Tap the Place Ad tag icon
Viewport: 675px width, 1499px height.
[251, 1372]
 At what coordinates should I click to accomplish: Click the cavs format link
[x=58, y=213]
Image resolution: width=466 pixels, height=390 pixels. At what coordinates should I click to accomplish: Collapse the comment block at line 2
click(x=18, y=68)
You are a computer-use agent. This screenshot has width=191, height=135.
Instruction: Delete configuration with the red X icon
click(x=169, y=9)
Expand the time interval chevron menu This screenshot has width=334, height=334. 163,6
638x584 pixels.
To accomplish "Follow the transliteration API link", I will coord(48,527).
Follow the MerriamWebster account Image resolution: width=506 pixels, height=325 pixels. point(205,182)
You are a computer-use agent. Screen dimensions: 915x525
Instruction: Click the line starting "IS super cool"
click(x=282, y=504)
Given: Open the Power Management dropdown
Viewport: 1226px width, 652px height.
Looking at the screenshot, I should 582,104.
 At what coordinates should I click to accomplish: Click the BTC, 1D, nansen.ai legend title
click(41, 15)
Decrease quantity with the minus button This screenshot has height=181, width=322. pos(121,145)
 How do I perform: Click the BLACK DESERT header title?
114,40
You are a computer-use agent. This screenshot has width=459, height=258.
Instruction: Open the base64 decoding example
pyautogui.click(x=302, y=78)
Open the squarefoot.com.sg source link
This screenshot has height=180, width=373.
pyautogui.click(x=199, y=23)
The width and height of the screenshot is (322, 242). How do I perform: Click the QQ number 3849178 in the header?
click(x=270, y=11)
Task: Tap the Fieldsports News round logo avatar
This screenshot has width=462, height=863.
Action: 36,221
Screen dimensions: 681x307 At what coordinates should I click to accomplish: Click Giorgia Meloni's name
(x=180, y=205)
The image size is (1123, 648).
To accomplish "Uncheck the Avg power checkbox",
____
> Task statement
Output the first line of the entries above and every line after it, exactly as written, ending with the line that contains "638x584 pixels.".

> Result of this task
Tap the Place Ad tag icon
Viewport: 675px width, 1499px height.
[251, 1372]
 At what coordinates should I click to accomplish: Click the cavs format link
[x=58, y=213]
Image resolution: width=466 pixels, height=390 pixels. At what coordinates should I click to accomplish: Collapse the comment block at line 2
click(x=18, y=68)
You are a computer-use agent. This screenshot has width=191, height=135.
Instruction: Delete configuration with the red X icon
click(x=169, y=9)
Expand the time interval chevron menu This screenshot has width=334, height=334. 163,6
638x584 pixels.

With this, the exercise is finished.